There are some management issues with snaplage, he concedes. But they seem to be less than were encountered with high-moisture ear corn harvested in the past.

For a good summary of the pros and cons of snaplage, review a factsheet from the University of Vermont and this presentation at the 2011 Penn State Dairy Nutrition Conference.

This might be a good year for snaplage since our corn silage crops will likely be short and low in fiber, suggests the agronomist. Having another energy source that has more fiber in it will be valuable.

The earlier harvest (black layer or 34-36% grain moisture) allows more potential for winter forage crops following corn for grain. Also, the cost of purchasing fiber is high this year as well, so it pays to use more of that produced on farm.

Follow early harvest with small grain silage
A small grain silage crop planted immediately after early corn harvest could provide high energy feedstuffs.
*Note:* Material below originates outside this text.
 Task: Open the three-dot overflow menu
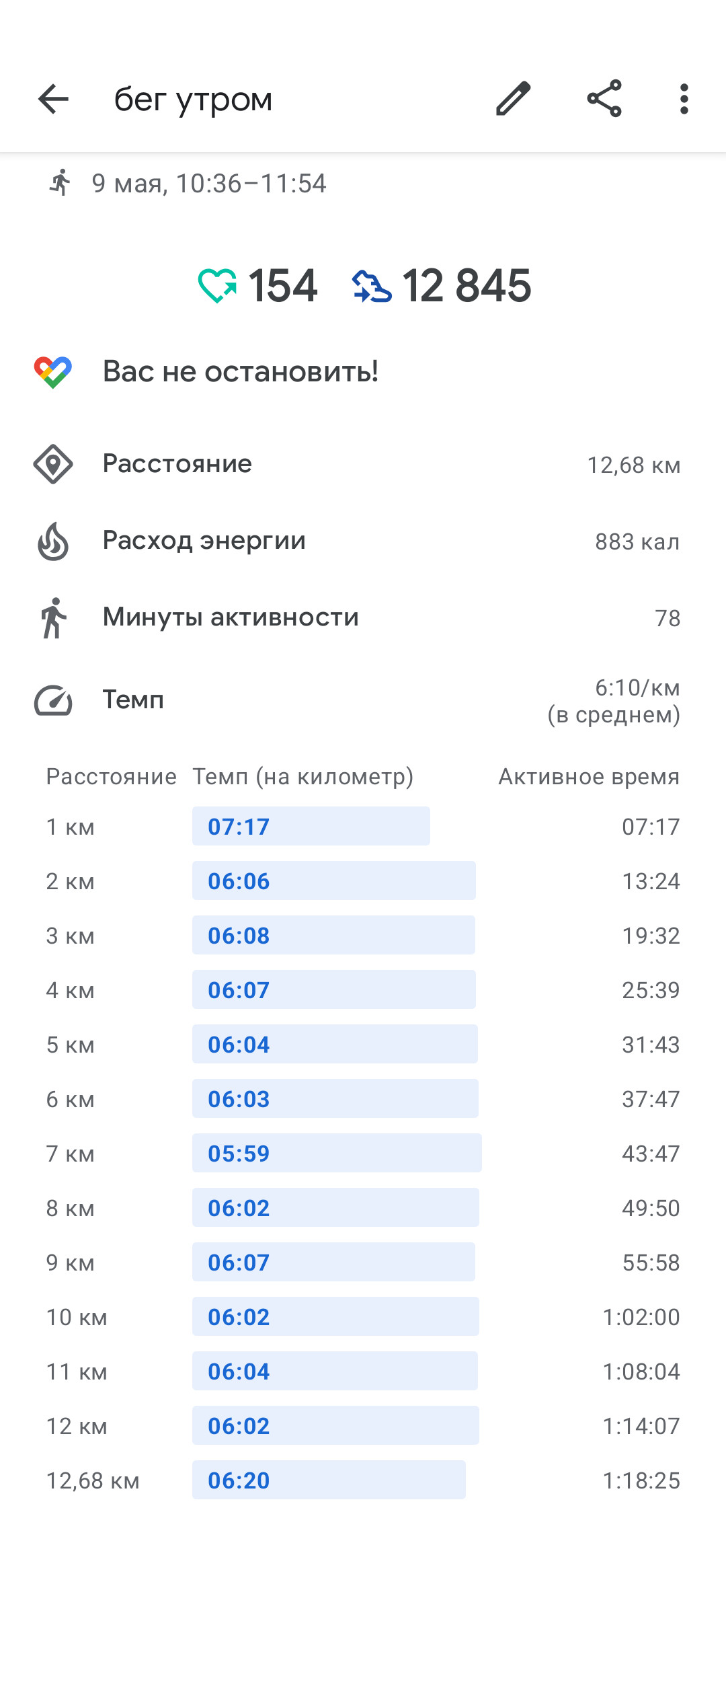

One of the best in this regard is barley, harvested at the soft-dough stage.

"This is a practice done by some Lancaster County (Pennsylvania) producers who direct-cut in the narrow window when whole plant barley is in that soft dough or 35% dry matter stage, often in mid to late May," explains Roth. "Then they double-crop with corn."

This provides a supplemental silage crop for use during summer that's nearly equal to corn silage. It provides a winter cover crop, a place to spread manure in late spring and a way to spread out planting and harvesting. It also helps to reduce drought risk, since barley is fairly drought tolerant.

All of these strategies require some additional management and consultation with the nutritionist, he cautions. But they appear to have some potential for increasing energy production per acre and ultimately reducing feed costs. And that's hugely critical.